**** Source data ****
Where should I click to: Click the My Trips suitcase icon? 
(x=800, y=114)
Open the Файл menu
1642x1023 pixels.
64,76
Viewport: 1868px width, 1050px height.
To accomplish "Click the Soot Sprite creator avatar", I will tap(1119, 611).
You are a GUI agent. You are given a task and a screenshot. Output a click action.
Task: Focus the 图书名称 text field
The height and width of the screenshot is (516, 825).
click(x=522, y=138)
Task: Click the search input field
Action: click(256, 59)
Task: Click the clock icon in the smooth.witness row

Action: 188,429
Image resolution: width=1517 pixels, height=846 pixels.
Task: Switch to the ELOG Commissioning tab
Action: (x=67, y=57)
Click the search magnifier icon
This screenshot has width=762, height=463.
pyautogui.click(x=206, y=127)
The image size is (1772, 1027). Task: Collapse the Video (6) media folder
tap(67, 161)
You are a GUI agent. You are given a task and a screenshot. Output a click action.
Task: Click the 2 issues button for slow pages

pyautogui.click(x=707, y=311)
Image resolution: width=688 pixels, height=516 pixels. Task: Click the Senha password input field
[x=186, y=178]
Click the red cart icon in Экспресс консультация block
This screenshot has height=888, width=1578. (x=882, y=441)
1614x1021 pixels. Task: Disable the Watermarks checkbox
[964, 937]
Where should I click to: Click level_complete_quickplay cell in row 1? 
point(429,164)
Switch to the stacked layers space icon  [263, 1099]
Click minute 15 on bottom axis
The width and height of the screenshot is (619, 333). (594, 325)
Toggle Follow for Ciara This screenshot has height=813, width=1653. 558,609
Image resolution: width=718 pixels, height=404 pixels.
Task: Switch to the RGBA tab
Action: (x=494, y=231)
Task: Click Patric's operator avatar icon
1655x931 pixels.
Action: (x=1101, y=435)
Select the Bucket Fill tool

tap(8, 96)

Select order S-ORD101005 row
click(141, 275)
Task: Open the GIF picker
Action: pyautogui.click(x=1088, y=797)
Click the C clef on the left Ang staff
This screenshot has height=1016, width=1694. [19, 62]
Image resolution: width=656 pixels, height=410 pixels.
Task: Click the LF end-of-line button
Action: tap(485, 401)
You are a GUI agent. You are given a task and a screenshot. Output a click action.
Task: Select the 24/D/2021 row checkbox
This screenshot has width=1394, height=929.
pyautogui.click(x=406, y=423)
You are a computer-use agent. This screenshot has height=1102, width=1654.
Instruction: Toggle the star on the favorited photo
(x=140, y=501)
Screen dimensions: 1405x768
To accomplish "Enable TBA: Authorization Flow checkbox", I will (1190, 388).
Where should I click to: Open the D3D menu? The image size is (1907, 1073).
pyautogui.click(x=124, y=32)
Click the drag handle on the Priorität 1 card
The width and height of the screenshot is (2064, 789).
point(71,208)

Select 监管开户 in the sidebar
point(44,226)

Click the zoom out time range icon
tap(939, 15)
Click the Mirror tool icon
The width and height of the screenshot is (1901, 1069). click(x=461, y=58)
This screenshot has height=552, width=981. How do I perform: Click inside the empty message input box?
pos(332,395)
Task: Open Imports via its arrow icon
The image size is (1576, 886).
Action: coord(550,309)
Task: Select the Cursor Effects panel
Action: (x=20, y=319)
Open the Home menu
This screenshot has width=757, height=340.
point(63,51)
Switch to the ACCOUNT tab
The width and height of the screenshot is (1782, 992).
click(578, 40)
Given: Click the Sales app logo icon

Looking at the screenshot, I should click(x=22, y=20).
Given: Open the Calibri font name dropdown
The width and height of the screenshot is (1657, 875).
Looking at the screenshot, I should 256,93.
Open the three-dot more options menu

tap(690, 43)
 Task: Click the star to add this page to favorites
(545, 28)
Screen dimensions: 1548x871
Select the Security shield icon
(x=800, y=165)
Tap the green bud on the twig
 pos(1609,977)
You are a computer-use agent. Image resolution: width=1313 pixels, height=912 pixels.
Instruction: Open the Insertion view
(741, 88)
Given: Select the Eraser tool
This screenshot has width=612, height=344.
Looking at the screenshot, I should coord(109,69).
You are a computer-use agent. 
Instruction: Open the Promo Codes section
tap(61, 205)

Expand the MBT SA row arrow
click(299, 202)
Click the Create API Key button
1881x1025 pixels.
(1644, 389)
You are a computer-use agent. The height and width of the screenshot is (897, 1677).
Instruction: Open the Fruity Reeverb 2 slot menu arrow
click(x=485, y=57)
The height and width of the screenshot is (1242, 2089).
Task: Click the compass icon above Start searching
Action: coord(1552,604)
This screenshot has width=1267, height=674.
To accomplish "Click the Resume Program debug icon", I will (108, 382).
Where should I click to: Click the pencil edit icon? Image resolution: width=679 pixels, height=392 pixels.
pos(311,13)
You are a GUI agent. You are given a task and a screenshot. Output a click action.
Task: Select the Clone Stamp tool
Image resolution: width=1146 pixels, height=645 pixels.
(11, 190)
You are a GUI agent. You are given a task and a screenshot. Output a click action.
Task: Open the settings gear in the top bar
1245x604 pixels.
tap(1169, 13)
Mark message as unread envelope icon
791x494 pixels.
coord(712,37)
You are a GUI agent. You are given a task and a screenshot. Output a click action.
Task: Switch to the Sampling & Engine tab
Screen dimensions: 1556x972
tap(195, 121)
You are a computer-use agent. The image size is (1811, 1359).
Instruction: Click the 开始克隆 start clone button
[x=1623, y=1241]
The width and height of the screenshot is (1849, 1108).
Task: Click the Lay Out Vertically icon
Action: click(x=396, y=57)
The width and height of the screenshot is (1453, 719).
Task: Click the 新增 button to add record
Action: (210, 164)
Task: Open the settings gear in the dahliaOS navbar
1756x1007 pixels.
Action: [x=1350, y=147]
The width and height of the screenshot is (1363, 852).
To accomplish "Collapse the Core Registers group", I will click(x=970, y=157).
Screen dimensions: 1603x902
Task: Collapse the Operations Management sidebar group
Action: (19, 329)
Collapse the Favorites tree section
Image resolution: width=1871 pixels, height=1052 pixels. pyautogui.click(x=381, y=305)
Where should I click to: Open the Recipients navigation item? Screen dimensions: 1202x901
****
*What needs to be done*. In full and without changes, copy the entries above.

*Response to the exercise*.
Where should I click to: Click the My Trips suitcase icon? 
(x=800, y=114)
Open the Файл menu
1642x1023 pixels.
64,76
Viewport: 1868px width, 1050px height.
To accomplish "Click the Soot Sprite creator avatar", I will tap(1119, 611).
You are a GUI agent. You are given a task and a screenshot. Output a click action.
Task: Focus the 图书名称 text field
The height and width of the screenshot is (516, 825).
click(x=522, y=138)
Task: Click the search input field
Action: click(256, 59)
Task: Click the clock icon in the smooth.witness row

Action: 188,429
Image resolution: width=1517 pixels, height=846 pixels.
Task: Switch to the ELOG Commissioning tab
Action: (x=67, y=57)
Click the search magnifier icon
This screenshot has width=762, height=463.
pyautogui.click(x=206, y=127)
The image size is (1772, 1027). Task: Collapse the Video (6) media folder
tap(67, 161)
You are a GUI agent. You are given a task and a screenshot. Output a click action.
Task: Click the 2 issues button for slow pages

pyautogui.click(x=707, y=311)
Image resolution: width=688 pixels, height=516 pixels. Task: Click the Senha password input field
[x=186, y=178]
Click the red cart icon in Экспресс консультация block
This screenshot has height=888, width=1578. (x=882, y=441)
1614x1021 pixels. Task: Disable the Watermarks checkbox
[964, 937]
Where should I click to: Click level_complete_quickplay cell in row 1? 
point(429,164)
Switch to the stacked layers space icon  [263, 1099]
Click minute 15 on bottom axis
The width and height of the screenshot is (619, 333). (594, 325)
Toggle Follow for Ciara This screenshot has height=813, width=1653. 558,609
Image resolution: width=718 pixels, height=404 pixels.
Task: Switch to the RGBA tab
Action: (x=494, y=231)
Task: Click Patric's operator avatar icon
1655x931 pixels.
Action: (x=1101, y=435)
Select the Bucket Fill tool

tap(8, 96)

Select order S-ORD101005 row
click(141, 275)
Task: Open the GIF picker
Action: pyautogui.click(x=1088, y=797)
Click the C clef on the left Ang staff
This screenshot has height=1016, width=1694. [19, 62]
Image resolution: width=656 pixels, height=410 pixels.
Task: Click the LF end-of-line button
Action: tap(485, 401)
You are a GUI agent. You are given a task and a screenshot. Output a click action.
Task: Select the 24/D/2021 row checkbox
This screenshot has width=1394, height=929.
pyautogui.click(x=406, y=423)
You are a computer-use agent. This screenshot has height=1102, width=1654.
Instruction: Toggle the star on the favorited photo
(x=140, y=501)
Screen dimensions: 1405x768
To accomplish "Enable TBA: Authorization Flow checkbox", I will (1190, 388).
Where should I click to: Open the D3D menu? The image size is (1907, 1073).
pyautogui.click(x=124, y=32)
Click the drag handle on the Priorität 1 card
The width and height of the screenshot is (2064, 789).
point(71,208)

Select 监管开户 in the sidebar
point(44,226)

Click the zoom out time range icon
tap(939, 15)
Click the Mirror tool icon
The width and height of the screenshot is (1901, 1069). click(x=461, y=58)
This screenshot has height=552, width=981. How do I perform: Click inside the empty message input box?
pos(332,395)
Task: Open Imports via its arrow icon
The image size is (1576, 886).
Action: coord(550,309)
Task: Select the Cursor Effects panel
Action: (x=20, y=319)
Open the Home menu
This screenshot has width=757, height=340.
point(63,51)
Switch to the ACCOUNT tab
The width and height of the screenshot is (1782, 992).
click(578, 40)
Given: Click the Sales app logo icon

Looking at the screenshot, I should click(x=22, y=20).
Given: Open the Calibri font name dropdown
The width and height of the screenshot is (1657, 875).
Looking at the screenshot, I should 256,93.
Open the three-dot more options menu

tap(690, 43)
 Task: Click the star to add this page to favorites
(545, 28)
Screen dimensions: 1548x871
Select the Security shield icon
(x=800, y=165)
Tap the green bud on the twig
 pos(1609,977)
You are a computer-use agent. Image resolution: width=1313 pixels, height=912 pixels.
Instruction: Open the Insertion view
(741, 88)
Given: Select the Eraser tool
This screenshot has width=612, height=344.
Looking at the screenshot, I should coord(109,69).
You are a computer-use agent. 
Instruction: Open the Promo Codes section
tap(61, 205)

Expand the MBT SA row arrow
click(299, 202)
Click the Create API Key button
1881x1025 pixels.
(1644, 389)
You are a computer-use agent. The height and width of the screenshot is (897, 1677).
Instruction: Open the Fruity Reeverb 2 slot menu arrow
click(x=485, y=57)
The height and width of the screenshot is (1242, 2089).
Task: Click the compass icon above Start searching
Action: coord(1552,604)
This screenshot has width=1267, height=674.
To accomplish "Click the Resume Program debug icon", I will (108, 382).
Where should I click to: Click the pencil edit icon? Image resolution: width=679 pixels, height=392 pixels.
pos(311,13)
You are a GUI agent. You are given a task and a screenshot. Output a click action.
Task: Select the Clone Stamp tool
Image resolution: width=1146 pixels, height=645 pixels.
(11, 190)
You are a GUI agent. You are given a task and a screenshot. Output a click action.
Task: Open the settings gear in the top bar
1245x604 pixels.
tap(1169, 13)
Mark message as unread envelope icon
791x494 pixels.
coord(712,37)
You are a GUI agent. You are given a task and a screenshot. Output a click action.
Task: Switch to the Sampling & Engine tab
Screen dimensions: 1556x972
tap(195, 121)
You are a computer-use agent. The image size is (1811, 1359).
Instruction: Click the 开始克隆 start clone button
[x=1623, y=1241]
The width and height of the screenshot is (1849, 1108).
Task: Click the Lay Out Vertically icon
Action: click(x=396, y=57)
The width and height of the screenshot is (1453, 719).
Task: Click the 新增 button to add record
Action: (210, 164)
Task: Open the settings gear in the dahliaOS navbar
1756x1007 pixels.
Action: [x=1350, y=147]
The width and height of the screenshot is (1363, 852).
To accomplish "Collapse the Core Registers group", I will click(x=970, y=157).
Screen dimensions: 1603x902
Task: Collapse the Operations Management sidebar group
Action: (19, 329)
Collapse the Favorites tree section
Image resolution: width=1871 pixels, height=1052 pixels. pyautogui.click(x=381, y=305)
Where should I click to: Open the Recipients navigation item? Screen dimensions: 1202x901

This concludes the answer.